So interpreted, however, the term is not overly useful. For one, the division of reality into a “supernatural” and plain “natural” realm was a rather short-lived, fortuitous product of a highly specific historical situation. Saint Augustine knew nothing of it, and even Saint Thomas, though in fusing Aristotle with Augustine he was led to distinguish two realms of discourse, prefers to speak of them as philosophical and theological. Only the Averroist thinkers of a century later, most notably William of Occam, introduced a conception of a bifurcated reality, of two truths and two natures, one “natural,” the other “supernatural.” In the nineteenth century, that distinction came into common use by both Catholic and Protestant thinkers struggling to preserve the autonomy of the spirit against the reductivist science of their time. By the mid-twentieth century, however, the distinction had all but disappeared from philosophical usage. Those Catholic and Anglican writers who, for reasons of tradition, continue to speak of the “supernatural,” use the term, somewhat misleadingly, to indicate the dimension of the sacred in a unitary reality and experience, not a second, superior “nature.” A philosophy contingent on the bifurcated conception of reality, affirming one of its halves against the other, would be as dated as that conception itself.

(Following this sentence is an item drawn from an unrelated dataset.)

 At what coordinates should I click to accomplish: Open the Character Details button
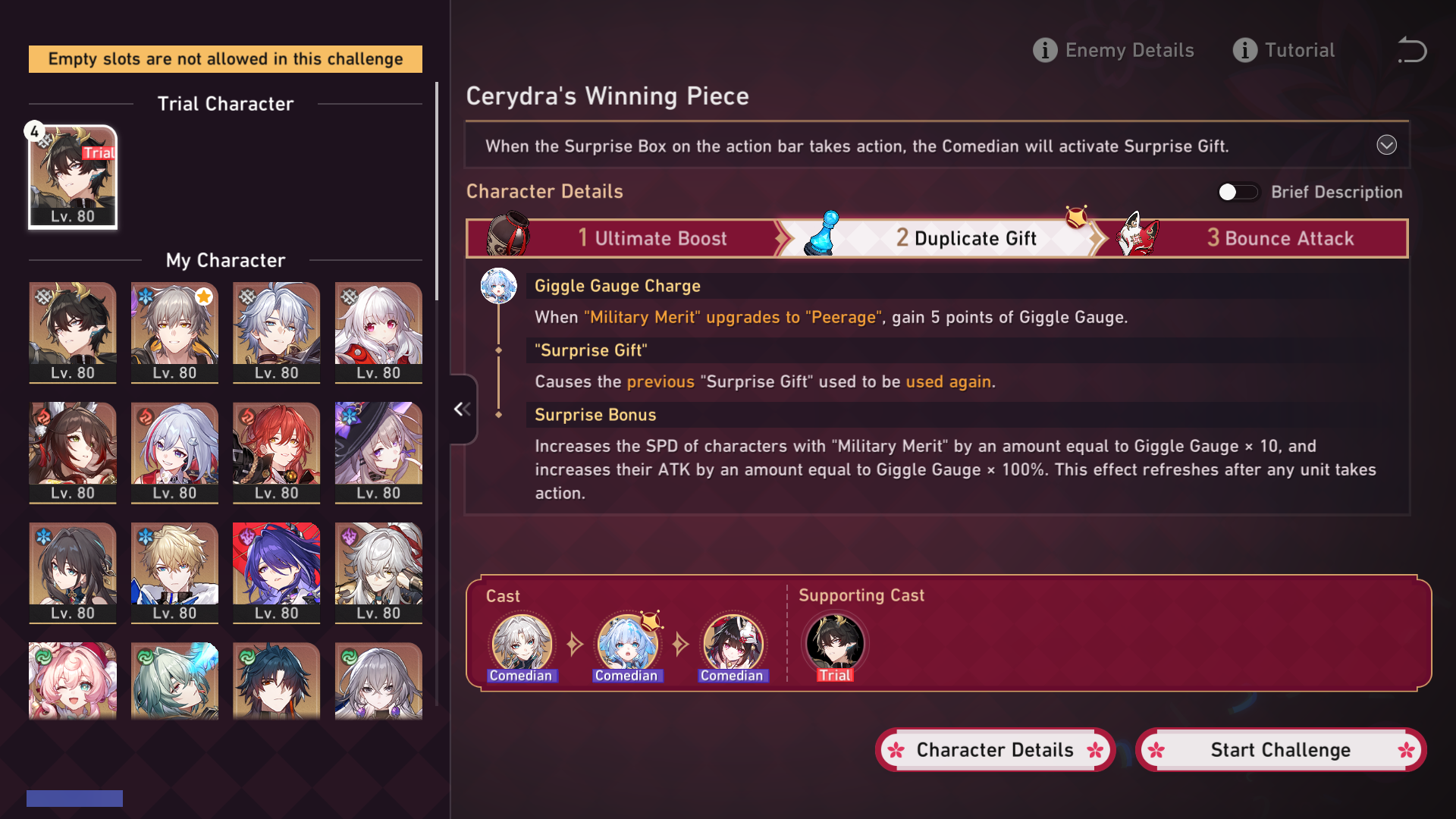995,750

Then, too, making our philosophic conception of reality contingent not on lived experience but on the reality construct used by a particular natural science is intrinsically problematic. Even a philosophy of science, if it is not to become a sterile, self-confirming dogmatism locked within a wholly formal system of its axioms and their implications, must retain an independent access to the primordially given nature of lived experience in terms of which it can evaluate the adequacy of the reality construct assumed and used by a particular science. If we were to take “naturalism” to mean—as in fact it has often meant—a philosophy which takes a particular science as definitive of reality, the term could claim only a limited descriptive accuracy, not a philosophical significance.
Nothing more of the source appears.